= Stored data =
══════
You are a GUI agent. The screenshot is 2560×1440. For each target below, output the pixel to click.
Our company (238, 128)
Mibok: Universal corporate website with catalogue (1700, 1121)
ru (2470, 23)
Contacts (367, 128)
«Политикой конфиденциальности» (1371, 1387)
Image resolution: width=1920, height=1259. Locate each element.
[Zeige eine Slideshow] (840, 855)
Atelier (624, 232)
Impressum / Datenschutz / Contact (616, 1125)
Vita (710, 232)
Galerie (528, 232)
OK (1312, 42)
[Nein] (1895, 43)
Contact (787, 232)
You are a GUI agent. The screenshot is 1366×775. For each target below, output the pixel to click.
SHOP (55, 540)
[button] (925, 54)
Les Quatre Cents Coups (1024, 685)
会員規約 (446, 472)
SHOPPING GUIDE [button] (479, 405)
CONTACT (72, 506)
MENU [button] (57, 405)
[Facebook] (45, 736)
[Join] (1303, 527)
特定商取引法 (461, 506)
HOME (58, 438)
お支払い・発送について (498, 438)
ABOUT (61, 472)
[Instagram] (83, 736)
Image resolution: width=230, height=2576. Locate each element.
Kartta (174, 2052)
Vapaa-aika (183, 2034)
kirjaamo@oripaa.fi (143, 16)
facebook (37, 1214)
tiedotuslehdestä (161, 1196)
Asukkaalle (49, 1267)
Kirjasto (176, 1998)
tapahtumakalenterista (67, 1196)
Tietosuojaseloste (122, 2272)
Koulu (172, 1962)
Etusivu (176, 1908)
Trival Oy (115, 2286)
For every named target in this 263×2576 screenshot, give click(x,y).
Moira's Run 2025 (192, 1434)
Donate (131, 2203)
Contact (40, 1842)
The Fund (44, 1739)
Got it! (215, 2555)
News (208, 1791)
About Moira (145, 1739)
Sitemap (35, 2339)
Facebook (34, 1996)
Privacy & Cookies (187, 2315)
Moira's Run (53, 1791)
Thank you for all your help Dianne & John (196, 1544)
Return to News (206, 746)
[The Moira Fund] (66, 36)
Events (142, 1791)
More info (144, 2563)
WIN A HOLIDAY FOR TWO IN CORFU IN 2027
══════
= Exercise requirements =
Please restate each record exactly as it reads.

= Exercise solution =
You are a GUI agent. The screenshot is 2560×1440. For each target below, output the pixel to click.
Our company (238, 128)
Mibok: Universal corporate website with catalogue (1700, 1121)
ru (2470, 23)
Contacts (367, 128)
«Политикой конфиденциальности» (1371, 1387)
Image resolution: width=1920, height=1259. Locate each element.
[Zeige eine Slideshow] (840, 855)
Atelier (624, 232)
Impressum / Datenschutz / Contact (616, 1125)
Vita (710, 232)
Galerie (528, 232)
OK (1312, 42)
[Nein] (1895, 43)
Contact (787, 232)
You are a GUI agent. The screenshot is 1366×775. For each target below, output the pixel to click.
SHOP (55, 540)
[button] (925, 54)
Les Quatre Cents Coups (1024, 685)
会員規約 (446, 472)
SHOPPING GUIDE [button] (479, 405)
CONTACT (72, 506)
MENU [button] (57, 405)
[Facebook] (45, 736)
[Join] (1303, 527)
特定商取引法 (461, 506)
HOME (58, 438)
お支払い・発送について (498, 438)
ABOUT (61, 472)
[Instagram] (83, 736)
Image resolution: width=230, height=2576. Locate each element.
Kartta (174, 2052)
Vapaa-aika (183, 2034)
kirjaamo@oripaa.fi (143, 16)
facebook (37, 1214)
tiedotuslehdestä (161, 1196)
Asukkaalle (49, 1267)
Kirjasto (176, 1998)
tapahtumakalenterista (67, 1196)
Tietosuojaseloste (122, 2272)
Koulu (172, 1962)
Etusivu (176, 1908)
Trival Oy (115, 2286)
For every named target in this 263×2576 screenshot, give click(x,y).
Moira's Run 2025 (192, 1434)
Donate (131, 2203)
Contact (40, 1842)
The Fund (44, 1739)
Got it! (215, 2555)
News (208, 1791)
About Moira (145, 1739)
Sitemap (35, 2339)
Facebook (34, 1996)
Privacy & Cookies (187, 2315)
Moira's Run (53, 1791)
Thank you for all your help Dianne & John (196, 1544)
Return to News (206, 746)
[The Moira Fund] (66, 36)
Events (142, 1791)
More info (144, 2563)
WIN A HOLIDAY FOR TWO IN CORFU IN 2027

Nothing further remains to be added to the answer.